Мутные волны широкой реки плескали только у берегов, подбрасывая какие-то мокрые плоты и почти наполненные водою лодки. Вся поверхность реки была застлана льдинами; едва колеблясь то в ту, то в другую сторону, тянулись эти серые, иногда рыхлые и синеватые глыбы бесконечною цепью, медленно всползая на острые, окованные железом ледорезы и разламываясь на них; у самой воды, при начале исправляемого моста, стоял какой-то военный с подвязанным воротником и кричал на кого-то. Кто-то, очевидно, был виноват; но кто именно, нельзя было понять, потому что на берегу был сильный и резкий ветер, к которому присоединялся еще шум разрушавшихся на ледорезах льдин. Около военного, имевшего здесь, по-видимому, власть, толпилось несколько проезжающих благородного звания, которые об чем-то очень серьезно рассуждали с ним, озабоченно поглядывая на воду, но о чем они рассуждали — неизвестно. На этих основаниях мы с товарищем ушли отсюда и отправились бродить.
Незаметно миновали мы город и, продолжая идти по шоссе, были привлечены довольно приветливым видом какого-то подгороднего сельца. Сельцо это стояло на холмистом месте, было не велико, но и не мало, и от нечего делать мы туда и направились.
В одном из переулков, недалеко от старинной церкви с массивной, рассевшейся оградой, мы увидели домик с вывеской «Школа». На крыльце этого домика сидел худенький старик в полушубке, крытом синим ластиком; на седых, белых как лунь волосах его был надет картуз с широким козырьком; в руках у него была палка. Старик сидел задом к солнцу и, видимо, хотел погреть свою больную спину. В переулке, защищенном домами, не было ветру, и мы захотели здесь присесть.
— Можно на крылечке у вас отдохнуть? — спросил я старика.
Старик пристально обвел нас тусклыми глазами, туго поворачивая свою дрожавшую голову, помялся и ничего не сказал. Суровый вид и угрюмость, которые резкими чертами лежали на его лице, вовсе не шли к этим тихим сединам его; несмотря на то, что он не ответил нам, мы вошли на крыльцо, сели на лавочке и стали курить. Старик, кряхтя, повернул дрожавшую голову в сторону и не глядел на нас; суровость и грозность поминутно набегали на его почти дремавшее лицо. Несмотря на его преклонные лета, суровость эта весьма была похожа на ту лакейскую гордость, которую любят или любили выказывать дворецкие и другие верные рабы барина, любящие употреблять фразы: «наш барин», «мы», «наше имение». В древние времена, как оказалось впоследствии, он состоял действительно в важных чинах, возможных для раба; когда же надобность в нем миновалась, его отправили караулить школу. Про старика забыли, бросили его; но те черты, которые наложили на его лицо борзые времена и нравы, не могла изгладить даже старость.

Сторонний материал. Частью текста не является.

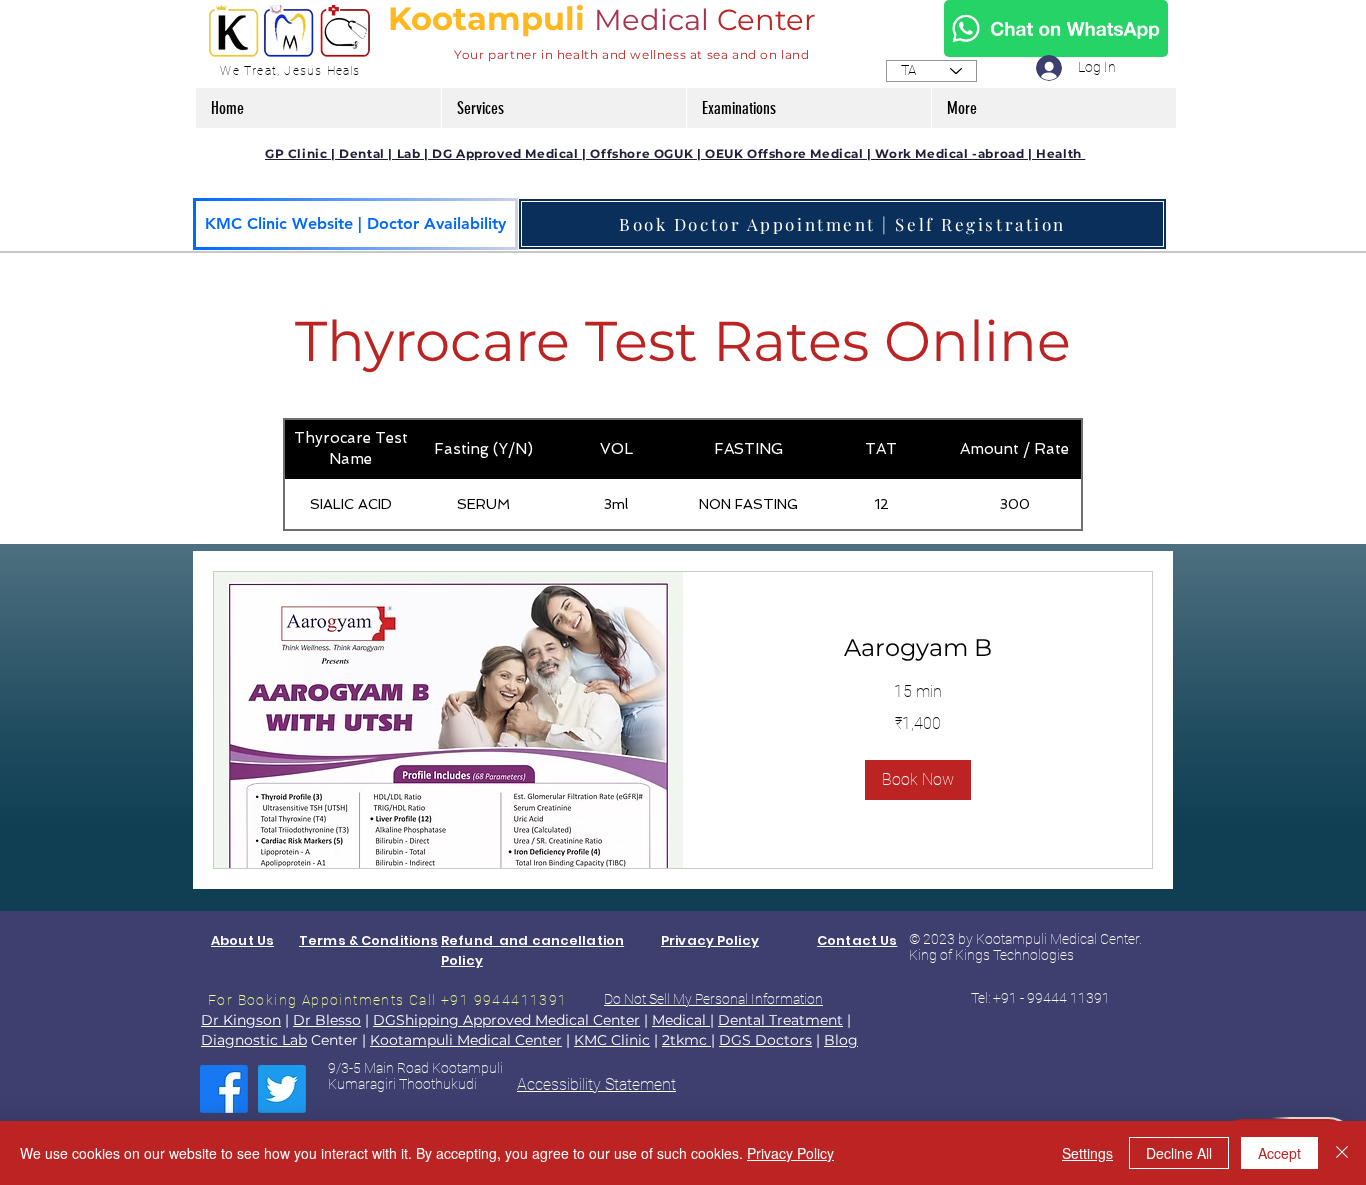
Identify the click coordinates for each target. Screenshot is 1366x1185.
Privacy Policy (790, 1153)
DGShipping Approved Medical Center (506, 1020)
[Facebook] (224, 1089)
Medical (651, 19)
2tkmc (686, 1040)
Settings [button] (1087, 1153)
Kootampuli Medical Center (466, 1040)
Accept (1279, 1153)
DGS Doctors (765, 1040)
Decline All (1179, 1153)
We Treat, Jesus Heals (290, 71)
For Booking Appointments (308, 1000)
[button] (563, 108)
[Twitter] (282, 1089)
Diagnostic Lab (254, 1040)
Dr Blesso (327, 1020)
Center (770, 19)
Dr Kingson (241, 1020)
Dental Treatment (780, 1020)
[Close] (1342, 1153)
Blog (841, 1040)
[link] (917, 648)
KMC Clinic (612, 1040)
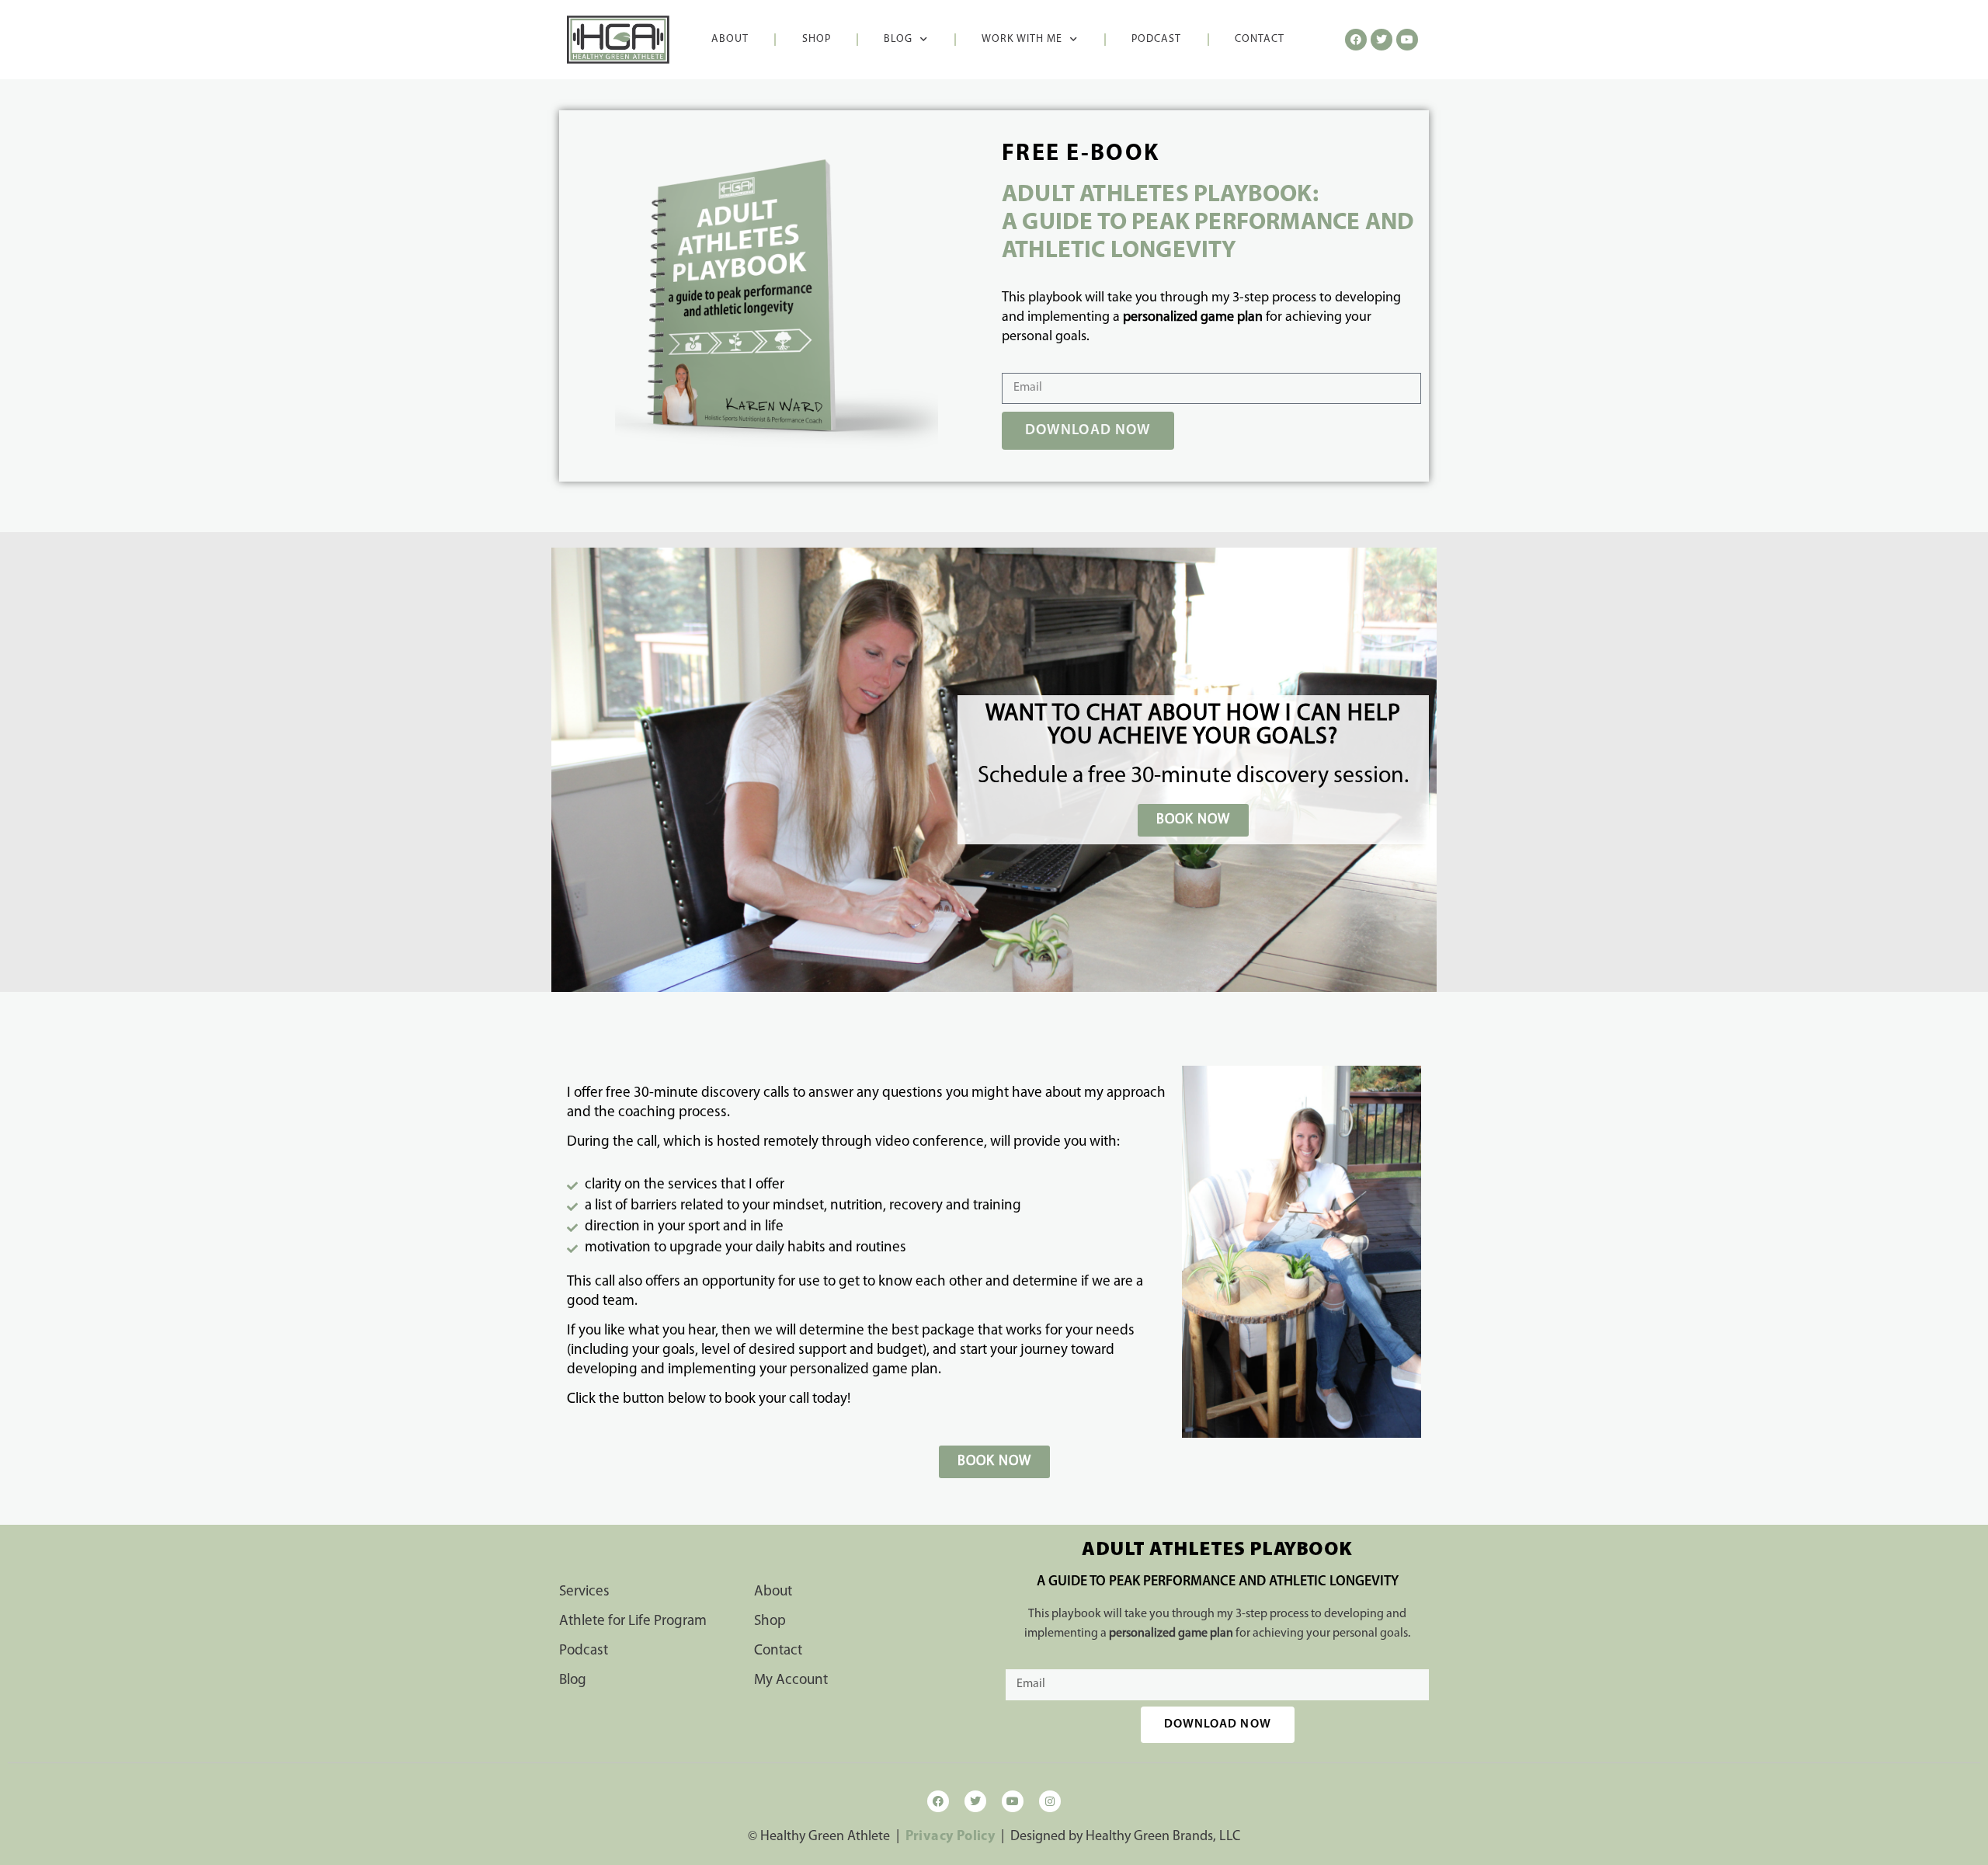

Молча сидели мы и курили. Внутри запертой школы кудахтали чьи-то куры. Старик молчал, шептал что-то; палка постоянно шевелилась в его худых, дрожавших пальцах, словно он собирался замахнуться ею на кого-нибудь. И действительно, когда мимо школы прошел какой-то мальчик, старик схватил палку и, стуча ею в пол крыльца, крикнул:
— Я тебе дам слоны слонять!.. Куд-да бежишь-то, пострел? Вот я…
Мальчик, смеясь, глядел на старика и на нас и не спеша прошел мимо; видно было, что угроза эта была знакома ему.